Parameter Generation & Control recently completed construction on a 12,000-cubic-foot stability storage facility for a Chicago-area pharmaceutical client.
The facility meets specialty climatic mapping and tolerances that include four International Conference on Harmonisation (ICH) stability zones for temperature and humidity.
Stefan Cazzonelli, sales and marketing manager, said Parameter constructs such stability storage units for clients all the time and takes pride in ensuring that facilities meet strict ICH guidelines and become fully validated and operational.

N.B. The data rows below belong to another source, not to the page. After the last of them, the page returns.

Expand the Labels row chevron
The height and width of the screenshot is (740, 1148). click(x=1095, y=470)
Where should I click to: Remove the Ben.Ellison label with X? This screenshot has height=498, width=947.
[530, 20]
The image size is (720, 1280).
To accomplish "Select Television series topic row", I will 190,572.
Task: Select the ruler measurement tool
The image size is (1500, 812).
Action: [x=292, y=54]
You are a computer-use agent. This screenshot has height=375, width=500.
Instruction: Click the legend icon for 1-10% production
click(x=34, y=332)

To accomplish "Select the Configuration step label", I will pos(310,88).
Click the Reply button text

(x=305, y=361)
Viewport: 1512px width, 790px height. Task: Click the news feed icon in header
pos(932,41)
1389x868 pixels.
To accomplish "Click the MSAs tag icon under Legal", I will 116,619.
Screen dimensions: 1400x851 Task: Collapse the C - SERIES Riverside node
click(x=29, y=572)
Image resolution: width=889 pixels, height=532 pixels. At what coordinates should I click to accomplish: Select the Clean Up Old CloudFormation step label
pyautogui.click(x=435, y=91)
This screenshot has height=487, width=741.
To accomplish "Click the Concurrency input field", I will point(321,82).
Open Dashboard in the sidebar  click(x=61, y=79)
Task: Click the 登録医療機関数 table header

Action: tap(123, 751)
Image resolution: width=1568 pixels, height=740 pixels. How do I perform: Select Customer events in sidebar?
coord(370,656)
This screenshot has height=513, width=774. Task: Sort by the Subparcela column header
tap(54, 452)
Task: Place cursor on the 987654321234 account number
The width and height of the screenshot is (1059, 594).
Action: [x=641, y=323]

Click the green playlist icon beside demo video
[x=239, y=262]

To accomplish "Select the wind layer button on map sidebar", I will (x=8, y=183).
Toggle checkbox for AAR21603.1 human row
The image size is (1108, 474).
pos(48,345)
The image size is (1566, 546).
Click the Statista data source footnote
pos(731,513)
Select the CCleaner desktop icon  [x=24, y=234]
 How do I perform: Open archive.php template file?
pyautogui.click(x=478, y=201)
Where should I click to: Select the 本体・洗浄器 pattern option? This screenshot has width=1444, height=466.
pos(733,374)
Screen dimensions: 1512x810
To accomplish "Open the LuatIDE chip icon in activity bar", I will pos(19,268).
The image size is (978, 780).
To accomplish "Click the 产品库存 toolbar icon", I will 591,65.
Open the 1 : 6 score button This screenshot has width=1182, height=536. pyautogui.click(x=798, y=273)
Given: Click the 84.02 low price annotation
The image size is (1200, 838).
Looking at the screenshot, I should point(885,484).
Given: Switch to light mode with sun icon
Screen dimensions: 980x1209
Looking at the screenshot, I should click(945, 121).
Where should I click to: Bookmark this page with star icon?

“Besides providing state-of-the-art temperature and humidity controls these facilities need, Parameter engineers also ensure structural integrity based on the client’s design,” he said. “Everyone at Parameter appreciates that when it comes to conditioned environments with regulatory oversight, there’s no room for monitoring or measurement error.”
Stability storage testing is a critical part of the drug approval process. To meet regulations established by the U.S. Food and Drug Administration (FDA), pharmaceutical companies must demonstrate how a particular drug product, including packaging, reacts over time under the influence of temperature, humidity and light.
The purpose of this testing is to determine whether any physical, chemical or microbiological changes affect the efficacy and integrity of the final product, thus ensuring that it is safe and effective, regardless of where it will be supplied.
Stability testing also establishes a finished drug product’s shelf life as well as recommended storage conditions.
For the purpose of stability storage testing, the ICH divides the world into four climatic zones based on a combination of temperature and relative humidity. The climatic zones are replicated in long-term stability studies to simulate conditions a drug product could be subjected to worldwide.
“Parameter products are engineered to optimally deliver tight uniformity by evenly dispersing air throughout a conditioned area,” Cazzonelli said.
For the purposes of the Chicago-area pharma client, Parameter employed one of its 5500-7000 CFM conditioners, which provides a humidity control constancy of ±0.5 percent, temperature control constancy of ±0.2°C, and relative humidity uniformity of ±1.0 percent.
Using proprietary environmental conditioning technologies, Parameter Generation & Control has supplied high-quality, FDA-compliant stability storage testing solutions to leading pharmaceutical companies worldwide for more than 40 years. Parameter’s reliable and cost-effective systems are customized for specific users and employ energy efficiency standards that top competing systems.